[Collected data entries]

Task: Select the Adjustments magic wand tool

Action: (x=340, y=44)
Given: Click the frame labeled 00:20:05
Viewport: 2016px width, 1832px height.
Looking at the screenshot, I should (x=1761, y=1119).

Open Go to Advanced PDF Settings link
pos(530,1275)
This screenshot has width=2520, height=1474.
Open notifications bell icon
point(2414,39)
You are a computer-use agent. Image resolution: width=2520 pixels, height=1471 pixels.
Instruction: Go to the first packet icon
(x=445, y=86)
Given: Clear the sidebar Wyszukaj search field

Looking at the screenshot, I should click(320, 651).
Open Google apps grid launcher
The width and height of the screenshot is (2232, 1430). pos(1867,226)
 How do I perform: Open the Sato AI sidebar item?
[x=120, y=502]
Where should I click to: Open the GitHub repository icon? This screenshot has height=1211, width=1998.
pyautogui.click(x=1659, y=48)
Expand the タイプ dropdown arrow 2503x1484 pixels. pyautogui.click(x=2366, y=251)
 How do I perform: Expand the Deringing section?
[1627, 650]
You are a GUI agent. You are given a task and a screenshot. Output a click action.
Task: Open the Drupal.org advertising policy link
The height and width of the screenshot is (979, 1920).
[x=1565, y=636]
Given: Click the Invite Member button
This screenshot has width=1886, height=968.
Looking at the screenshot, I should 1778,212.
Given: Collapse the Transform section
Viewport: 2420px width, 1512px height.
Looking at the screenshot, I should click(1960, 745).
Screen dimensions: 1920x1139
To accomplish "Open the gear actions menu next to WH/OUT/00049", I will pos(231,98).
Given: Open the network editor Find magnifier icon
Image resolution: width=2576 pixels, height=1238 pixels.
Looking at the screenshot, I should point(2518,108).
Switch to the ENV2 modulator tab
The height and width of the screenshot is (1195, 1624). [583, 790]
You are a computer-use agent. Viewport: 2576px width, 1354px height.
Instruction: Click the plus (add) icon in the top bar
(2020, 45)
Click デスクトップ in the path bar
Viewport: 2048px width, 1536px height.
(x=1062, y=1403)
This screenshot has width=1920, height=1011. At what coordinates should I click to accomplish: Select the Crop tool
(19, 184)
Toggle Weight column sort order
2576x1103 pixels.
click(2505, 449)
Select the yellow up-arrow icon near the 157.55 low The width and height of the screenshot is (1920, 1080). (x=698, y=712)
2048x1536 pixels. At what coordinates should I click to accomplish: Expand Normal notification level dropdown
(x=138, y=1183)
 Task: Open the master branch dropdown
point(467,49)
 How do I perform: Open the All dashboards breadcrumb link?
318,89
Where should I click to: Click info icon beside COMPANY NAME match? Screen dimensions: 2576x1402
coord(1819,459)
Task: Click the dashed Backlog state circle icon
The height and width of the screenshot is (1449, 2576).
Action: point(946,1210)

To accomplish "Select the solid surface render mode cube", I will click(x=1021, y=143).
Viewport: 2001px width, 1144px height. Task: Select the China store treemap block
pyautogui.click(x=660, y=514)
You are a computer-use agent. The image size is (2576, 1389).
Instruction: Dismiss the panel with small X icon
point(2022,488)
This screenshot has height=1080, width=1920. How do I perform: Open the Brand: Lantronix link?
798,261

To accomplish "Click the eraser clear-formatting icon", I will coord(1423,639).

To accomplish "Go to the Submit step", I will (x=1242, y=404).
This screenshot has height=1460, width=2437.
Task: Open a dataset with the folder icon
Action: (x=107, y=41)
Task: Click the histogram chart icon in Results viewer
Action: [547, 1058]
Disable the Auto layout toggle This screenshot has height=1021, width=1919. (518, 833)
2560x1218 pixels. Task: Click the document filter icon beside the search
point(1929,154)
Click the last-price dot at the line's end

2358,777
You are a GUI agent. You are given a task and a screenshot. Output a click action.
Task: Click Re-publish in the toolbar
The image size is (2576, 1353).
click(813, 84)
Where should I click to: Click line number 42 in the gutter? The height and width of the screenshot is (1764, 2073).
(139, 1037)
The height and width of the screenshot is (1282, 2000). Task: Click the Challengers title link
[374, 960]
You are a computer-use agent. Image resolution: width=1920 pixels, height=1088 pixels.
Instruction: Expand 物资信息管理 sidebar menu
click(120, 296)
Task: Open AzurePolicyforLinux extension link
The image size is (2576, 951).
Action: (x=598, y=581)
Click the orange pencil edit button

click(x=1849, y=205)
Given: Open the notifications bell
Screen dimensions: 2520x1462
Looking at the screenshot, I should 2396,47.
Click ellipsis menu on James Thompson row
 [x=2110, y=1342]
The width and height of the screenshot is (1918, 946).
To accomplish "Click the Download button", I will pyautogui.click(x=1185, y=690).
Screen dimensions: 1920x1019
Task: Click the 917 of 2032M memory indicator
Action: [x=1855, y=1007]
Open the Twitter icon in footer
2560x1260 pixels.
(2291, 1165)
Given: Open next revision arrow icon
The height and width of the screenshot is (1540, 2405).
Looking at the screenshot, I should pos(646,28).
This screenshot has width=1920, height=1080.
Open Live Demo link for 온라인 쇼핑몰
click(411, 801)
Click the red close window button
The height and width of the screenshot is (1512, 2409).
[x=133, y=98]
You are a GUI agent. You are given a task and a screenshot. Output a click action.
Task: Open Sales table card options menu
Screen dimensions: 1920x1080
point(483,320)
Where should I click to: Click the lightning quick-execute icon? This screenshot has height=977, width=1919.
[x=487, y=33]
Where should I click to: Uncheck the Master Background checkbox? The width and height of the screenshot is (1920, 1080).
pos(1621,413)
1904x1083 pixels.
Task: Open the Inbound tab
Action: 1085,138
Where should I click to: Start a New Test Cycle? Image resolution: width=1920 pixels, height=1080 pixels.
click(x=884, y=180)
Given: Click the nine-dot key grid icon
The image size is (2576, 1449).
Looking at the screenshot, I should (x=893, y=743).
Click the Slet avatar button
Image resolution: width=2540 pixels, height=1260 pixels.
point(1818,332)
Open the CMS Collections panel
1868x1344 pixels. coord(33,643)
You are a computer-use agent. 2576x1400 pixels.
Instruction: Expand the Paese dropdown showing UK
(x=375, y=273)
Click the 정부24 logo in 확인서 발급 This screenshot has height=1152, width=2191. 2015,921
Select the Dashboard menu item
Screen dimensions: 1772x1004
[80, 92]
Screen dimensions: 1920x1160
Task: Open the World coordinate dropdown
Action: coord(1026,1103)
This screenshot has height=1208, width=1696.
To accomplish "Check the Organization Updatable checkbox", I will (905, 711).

### Problem to solve
Reproduce each entry above exactly, keeping every character.

### Task result
Task: Select the Adjustments magic wand tool

Action: (x=340, y=44)
Given: Click the frame labeled 00:20:05
Viewport: 2016px width, 1832px height.
Looking at the screenshot, I should (x=1761, y=1119).

Open Go to Advanced PDF Settings link
pos(530,1275)
This screenshot has width=2520, height=1474.
Open notifications bell icon
point(2414,39)
You are a computer-use agent. Image resolution: width=2520 pixels, height=1471 pixels.
Instruction: Go to the first packet icon
(x=445, y=86)
Given: Clear the sidebar Wyszukaj search field

Looking at the screenshot, I should click(320, 651).
Open Google apps grid launcher
The width and height of the screenshot is (2232, 1430). pos(1867,226)
 How do I perform: Open the Sato AI sidebar item?
[x=120, y=502]
Where should I click to: Open the GitHub repository icon? This screenshot has height=1211, width=1998.
pyautogui.click(x=1659, y=48)
Expand the タイプ dropdown arrow 2503x1484 pixels. pyautogui.click(x=2366, y=251)
 How do I perform: Expand the Deringing section?
[1627, 650]
You are a GUI agent. You are given a task and a screenshot. Output a click action.
Task: Open the Drupal.org advertising policy link
The height and width of the screenshot is (979, 1920).
[x=1565, y=636]
Given: Click the Invite Member button
This screenshot has width=1886, height=968.
Looking at the screenshot, I should 1778,212.
Given: Collapse the Transform section
Viewport: 2420px width, 1512px height.
Looking at the screenshot, I should click(1960, 745).
Screen dimensions: 1920x1139
To accomplish "Open the gear actions menu next to WH/OUT/00049", I will pos(231,98).
Given: Open the network editor Find magnifier icon
Image resolution: width=2576 pixels, height=1238 pixels.
Looking at the screenshot, I should point(2518,108).
Switch to the ENV2 modulator tab
The height and width of the screenshot is (1195, 1624). [583, 790]
You are a computer-use agent. Viewport: 2576px width, 1354px height.
Instruction: Click the plus (add) icon in the top bar
(2020, 45)
Click デスクトップ in the path bar
Viewport: 2048px width, 1536px height.
(x=1062, y=1403)
This screenshot has width=1920, height=1011. At what coordinates should I click to accomplish: Select the Crop tool
(19, 184)
Toggle Weight column sort order
2576x1103 pixels.
click(2505, 449)
Select the yellow up-arrow icon near the 157.55 low The width and height of the screenshot is (1920, 1080). (x=698, y=712)
2048x1536 pixels. At what coordinates should I click to accomplish: Expand Normal notification level dropdown
(x=138, y=1183)
 Task: Open the master branch dropdown
point(467,49)
 How do I perform: Open the All dashboards breadcrumb link?
318,89
Where should I click to: Click info icon beside COMPANY NAME match? Screen dimensions: 2576x1402
coord(1819,459)
Task: Click the dashed Backlog state circle icon
The height and width of the screenshot is (1449, 2576).
Action: point(946,1210)

To accomplish "Select the solid surface render mode cube", I will click(x=1021, y=143).
Viewport: 2001px width, 1144px height. Task: Select the China store treemap block
pyautogui.click(x=660, y=514)
You are a computer-use agent. The image size is (2576, 1389).
Instruction: Dismiss the panel with small X icon
point(2022,488)
This screenshot has height=1080, width=1920. How do I perform: Open the Brand: Lantronix link?
798,261

To accomplish "Click the eraser clear-formatting icon", I will coord(1423,639).

To accomplish "Go to the Submit step", I will (x=1242, y=404).
This screenshot has height=1460, width=2437.
Task: Open a dataset with the folder icon
Action: (x=107, y=41)
Task: Click the histogram chart icon in Results viewer
Action: [547, 1058]
Disable the Auto layout toggle This screenshot has height=1021, width=1919. (518, 833)
2560x1218 pixels. Task: Click the document filter icon beside the search
point(1929,154)
Click the last-price dot at the line's end

2358,777
You are a GUI agent. You are given a task and a screenshot. Output a click action.
Task: Click Re-publish in the toolbar
The image size is (2576, 1353).
click(813, 84)
Where should I click to: Click line number 42 in the gutter? The height and width of the screenshot is (1764, 2073).
(139, 1037)
The height and width of the screenshot is (1282, 2000). Task: Click the Challengers title link
[374, 960]
You are a computer-use agent. Image resolution: width=1920 pixels, height=1088 pixels.
Instruction: Expand 物资信息管理 sidebar menu
click(120, 296)
Task: Open AzurePolicyforLinux extension link
The image size is (2576, 951).
Action: (x=598, y=581)
Click the orange pencil edit button

click(x=1849, y=205)
Given: Open the notifications bell
Screen dimensions: 2520x1462
Looking at the screenshot, I should 2396,47.
Click ellipsis menu on James Thompson row
 [x=2110, y=1342]
The width and height of the screenshot is (1918, 946).
To accomplish "Click the Download button", I will pyautogui.click(x=1185, y=690).
Screen dimensions: 1920x1019
Task: Click the 917 of 2032M memory indicator
Action: [x=1855, y=1007]
Open the Twitter icon in footer
2560x1260 pixels.
(2291, 1165)
Given: Open next revision arrow icon
The height and width of the screenshot is (1540, 2405).
Looking at the screenshot, I should pos(646,28).
This screenshot has width=1920, height=1080.
Open Live Demo link for 온라인 쇼핑몰
click(411, 801)
Click the red close window button
The height and width of the screenshot is (1512, 2409).
[x=133, y=98]
You are a GUI agent. You are given a task and a screenshot. Output a click action.
Task: Open Sales table card options menu
Screen dimensions: 1920x1080
point(483,320)
Where should I click to: Click the lightning quick-execute icon? This screenshot has height=977, width=1919.
[x=487, y=33]
Where should I click to: Uncheck the Master Background checkbox? The width and height of the screenshot is (1920, 1080).
pos(1621,413)
1904x1083 pixels.
Task: Open the Inbound tab
Action: 1085,138
Where should I click to: Start a New Test Cycle? Image resolution: width=1920 pixels, height=1080 pixels.
click(x=884, y=180)
Given: Click the nine-dot key grid icon
The image size is (2576, 1449).
Looking at the screenshot, I should (x=893, y=743).
Click the Slet avatar button
Image resolution: width=2540 pixels, height=1260 pixels.
point(1818,332)
Open the CMS Collections panel
1868x1344 pixels. coord(33,643)
You are a computer-use agent. 2576x1400 pixels.
Instruction: Expand the Paese dropdown showing UK
(x=375, y=273)
Click the 정부24 logo in 확인서 발급 This screenshot has height=1152, width=2191. 2015,921
Select the Dashboard menu item
Screen dimensions: 1772x1004
[80, 92]
Screen dimensions: 1920x1160
Task: Open the World coordinate dropdown
Action: coord(1026,1103)
This screenshot has height=1208, width=1696.
To accomplish "Check the Organization Updatable checkbox", I will (905, 711).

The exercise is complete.